+++ MATERIAL FOR THE TASK
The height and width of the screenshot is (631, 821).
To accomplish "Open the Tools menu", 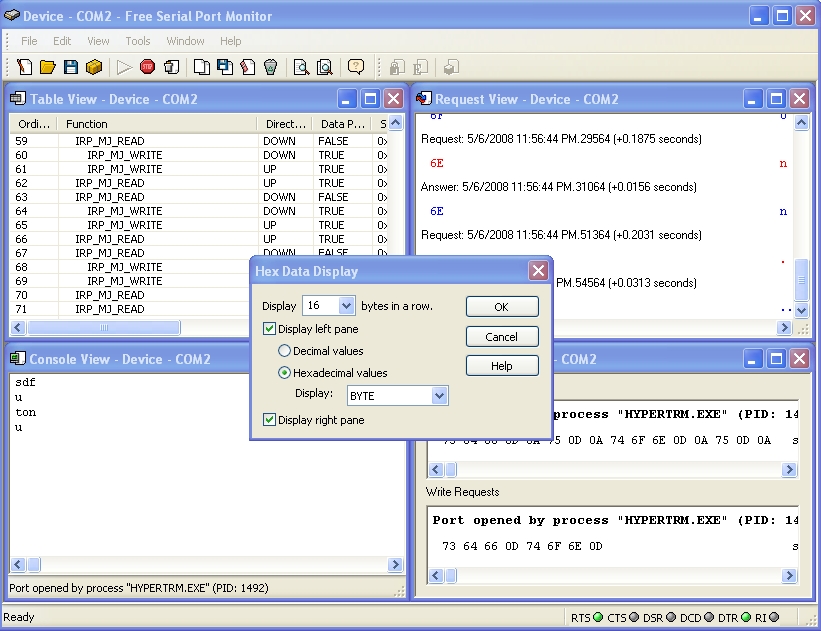I will [138, 41].
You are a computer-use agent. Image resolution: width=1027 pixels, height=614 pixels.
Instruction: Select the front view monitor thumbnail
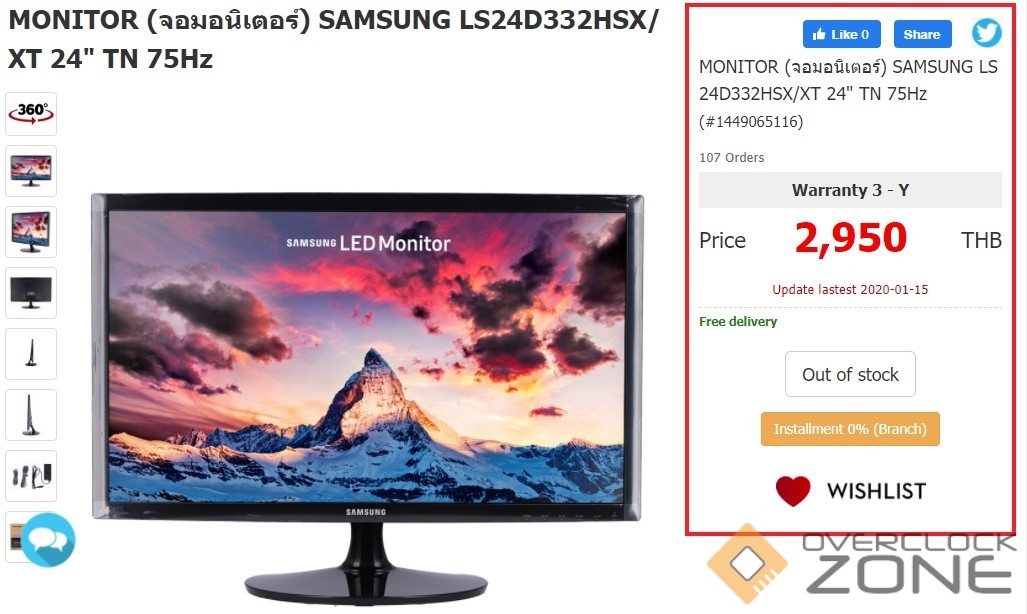pyautogui.click(x=31, y=171)
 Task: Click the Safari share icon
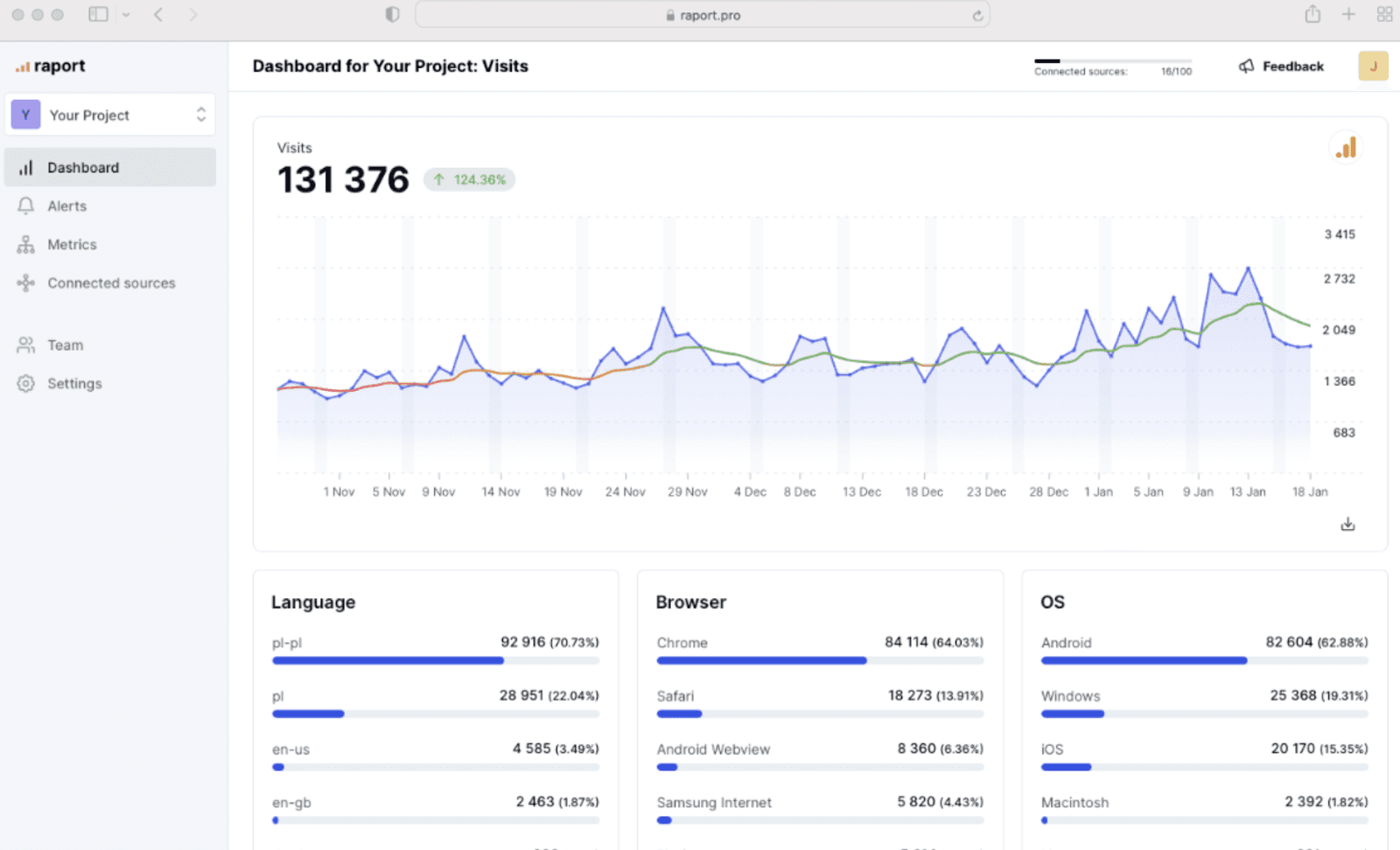pos(1312,14)
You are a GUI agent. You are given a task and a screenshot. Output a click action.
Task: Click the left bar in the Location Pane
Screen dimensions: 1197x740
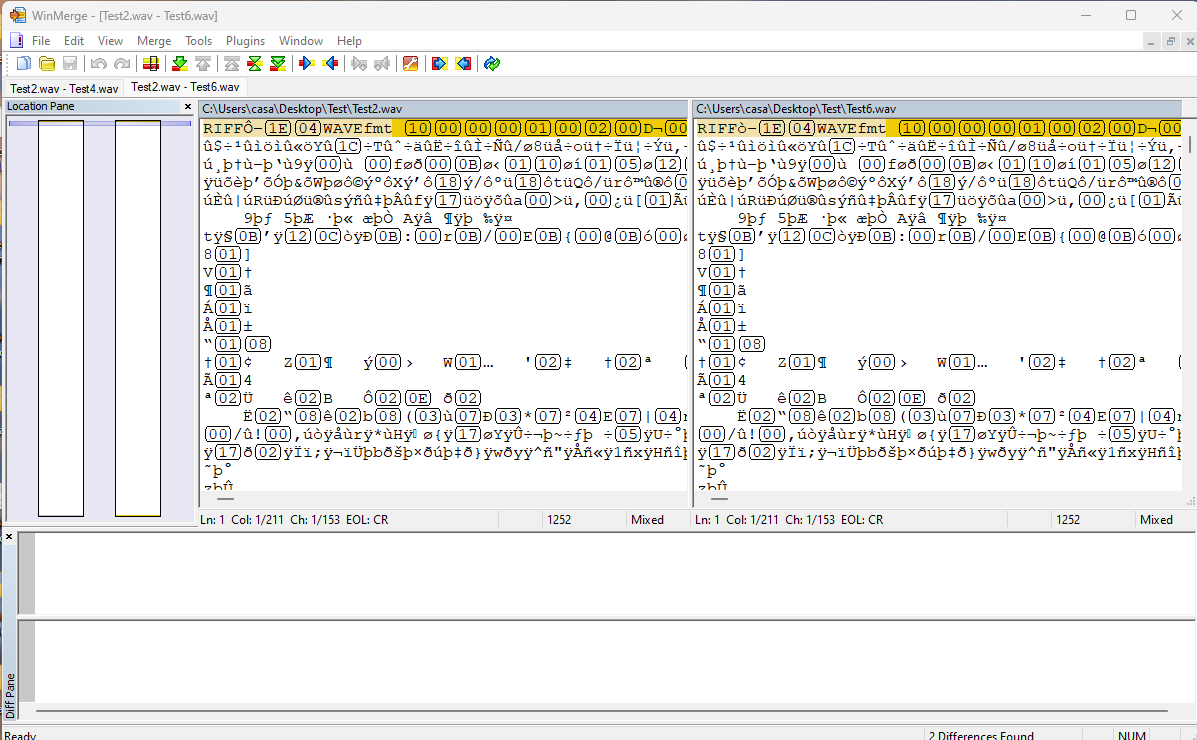coord(61,318)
++++++
■ **ACTIVITY**
In the records above, find the line containing "Task: Click the Safari share icon" and restate it and every line after it word for word, all pictures excluded.

■ **EXERCISE SOLUTION**
 Task: Click the Safari share icon
pos(1312,14)
You are a GUI agent. You are given a task and a screenshot. Output a click action.
Task: Click the left bar in the Location Pane
Screen dimensions: 1197x740
coord(61,318)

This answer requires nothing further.